* **Assignment**:
In the entries that follow, the lines from the one with "You are a GUI" through the one with "This screenshot has width=693, height=657." are the ones to write out, exactly and with both ends included. Nothing else should appear.

* **Supplied entries**:

▼▼▼

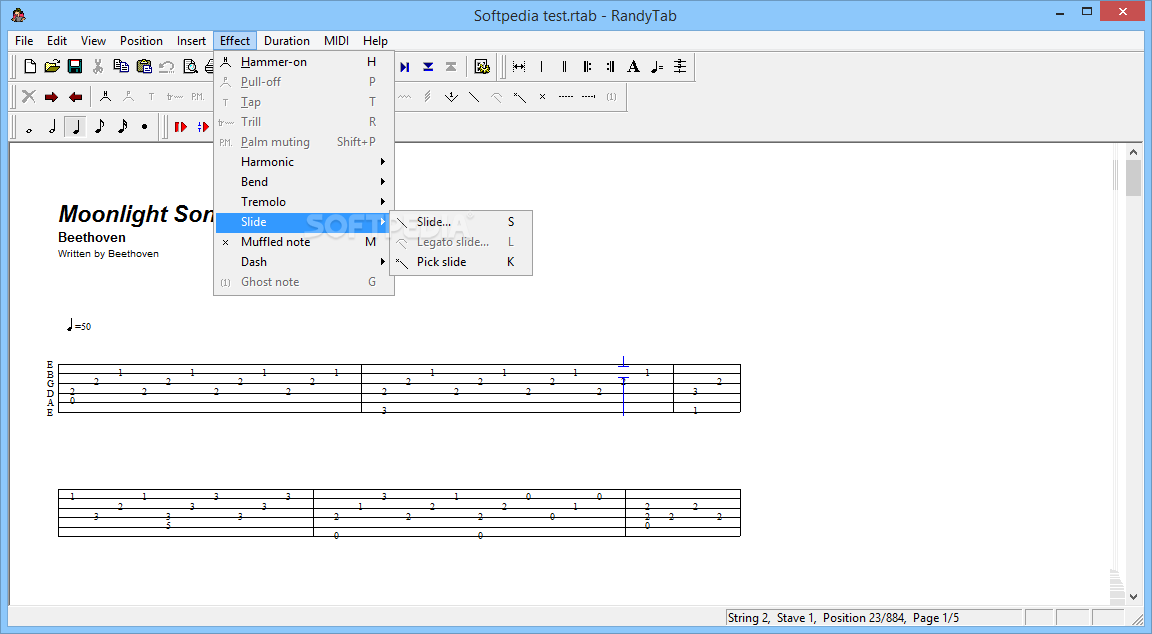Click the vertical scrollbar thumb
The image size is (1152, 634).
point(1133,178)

▲▲▲
▼▼▼

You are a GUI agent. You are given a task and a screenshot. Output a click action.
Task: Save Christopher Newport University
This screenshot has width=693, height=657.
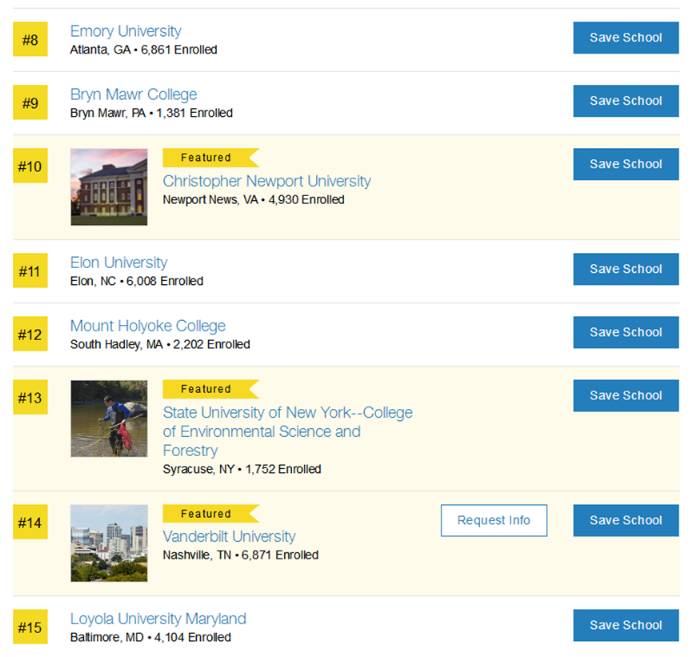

▲▲▲
▼▼▼

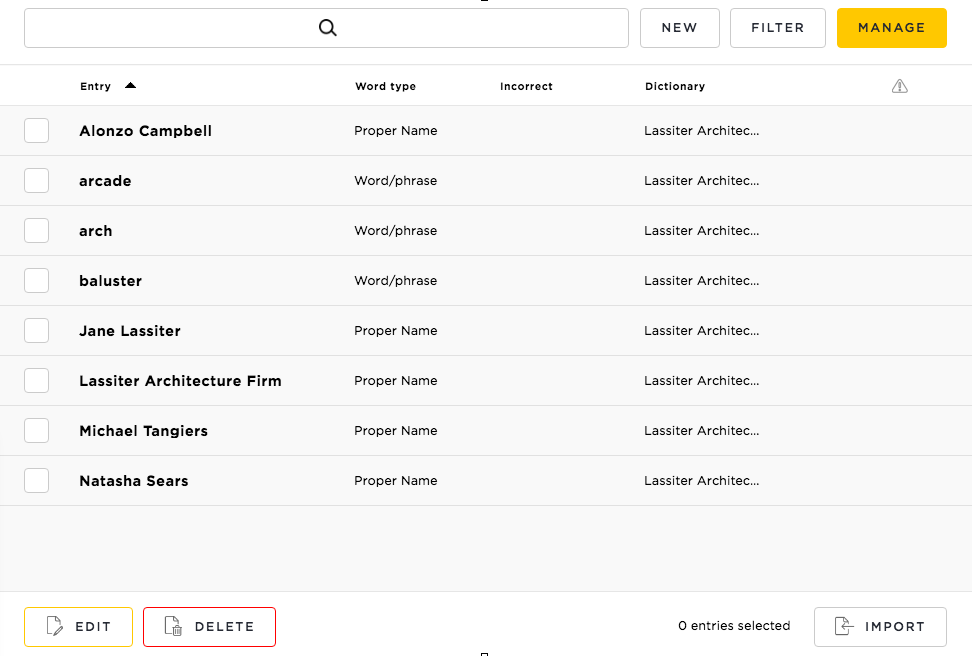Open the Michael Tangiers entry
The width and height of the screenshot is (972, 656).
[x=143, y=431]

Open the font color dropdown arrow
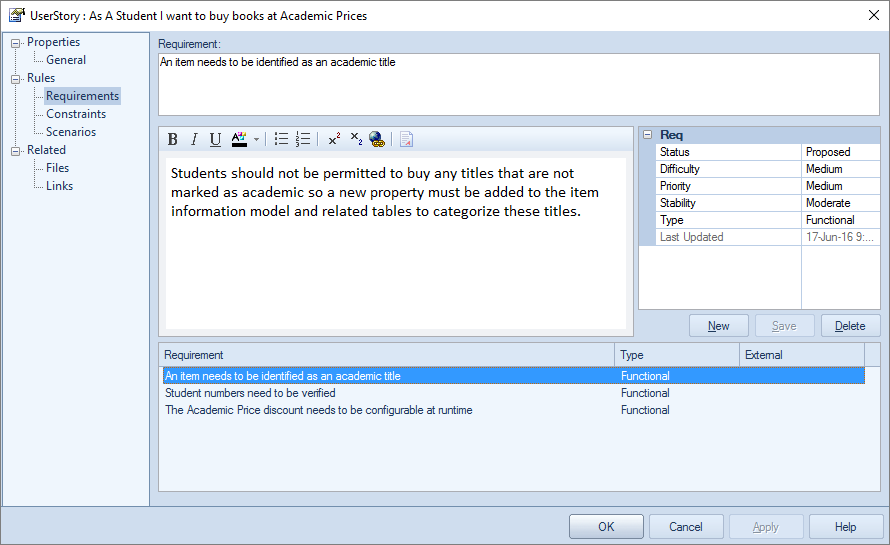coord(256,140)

▲▲▲

* **Response to this task**:
You are a GUI agent. You are given a task and a screenshot. Output a click action.
Task: Save Christopher Newport University
This screenshot has width=693, height=657.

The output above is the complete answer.